Allen Rostron writes about an originalist error Judge Sykes made in Ezell v. Chicago:
Buried in the Seventh Circuit opinion, however, was an important but questionable assertion about originalism and incorporation of the right to keep and bear arms. The opinion, authored by Judge Diane Sykes, observed that Heller requires an originalist approach to interpreting the Second Amendment. In other words, when deciding whether a federal law violates the Second Amendment, judges should be asking what the right to keep and bear arms meant at the time when the Bill of Rights was proposed, debated, and ratified. So far, so good. But Judge Sykes went on to suggest that when considering whether a state or local government action violates the right to keep and bear arms, as incorporated into the Fourteenth Amendment, the analysis must be “carried forward in time” to the period when that Amendment was added to the Constitution.

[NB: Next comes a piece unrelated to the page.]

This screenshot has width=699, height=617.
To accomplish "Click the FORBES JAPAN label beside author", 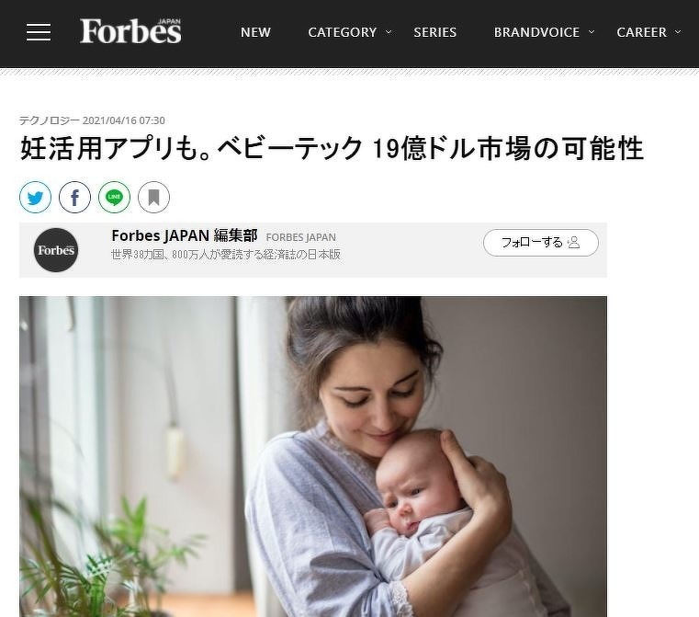I will point(301,237).
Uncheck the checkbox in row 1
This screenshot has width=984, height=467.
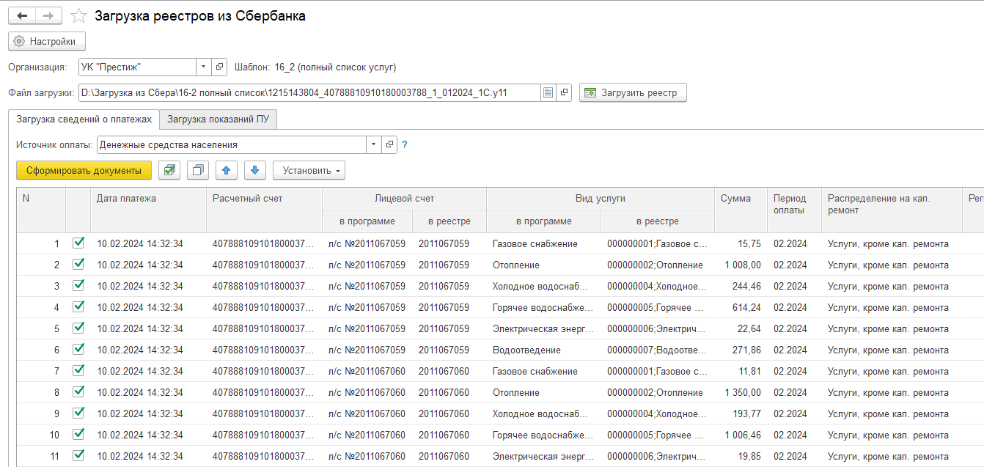(78, 243)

That sounds perfectly sensible. Justice Scalia’s opinion in Heller obviously endorsed quite strenuously the notion that courts should strive to determine a constitutional provision’s original meaning. If one accepts that premise, then interpretation of the Second Amendment should be based on what the founding generation thought about gun rights, and interpretation of the Fourteenth Amendment’s incorporated right to keep and bear arms should be based on the understandings that prevailed eight decades later. As Judge Sykes put it, we must look “at the relevant historical moment – 1791 or 1868.”

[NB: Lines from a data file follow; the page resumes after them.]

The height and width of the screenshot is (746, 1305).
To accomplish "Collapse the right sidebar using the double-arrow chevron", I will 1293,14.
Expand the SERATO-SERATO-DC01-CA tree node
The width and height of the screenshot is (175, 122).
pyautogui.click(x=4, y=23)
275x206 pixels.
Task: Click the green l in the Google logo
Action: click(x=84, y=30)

The problem is that this disregards one of the key elements of what the Supreme Court decided about incorporation in McDonald. The Court declared that every incorporated right, including the right to keep and bear arms, must mean exactly the same thing as applied to state and local governments through the Fourteenth Amendment as it means when applied to the federal government through the Bill of Rights. The majority of the Court in older cases like Malloy v. Hogan (1964) and Duncan v. Louisiana (1968) had taken that same “jot-for-jot” or “one-size-fits-all” approach to incorporation. But until McDonald, some uncertainty lingered about whether incorporation always must operate in that way, or whether courts instead have the flexibility to tailor a right so that it is stronger (or weaker) or broader (or narrower) when applied to state and local governments via incorporation. The majority in McDonald eliminated that uncertainty, insisting that the strength and scope of every incorporated right must be exactly the same within the Fourteenth Amendment as within the Bill of Rights.
The Seventh Circuit therefore cannot be correct in advising that judges should look to 1791 when considering a Second Amendment challenge to a federal law but should focus on 1868 in cases concerning state or local laws. The Supreme Court’s decision in McDonald clearly ruled out such a two-track approach. Even if the meaning of the right to keep and bear arms in 1868 remained very close to what it was in 1791, this is a matter on which close is not good enough. McDonald demands that the right, in every contour and dimension, must be exactly the same regardless of whether the Second Amendment applies directly or through incorporation.
This is largely a point I made in Originalism at the Right Time?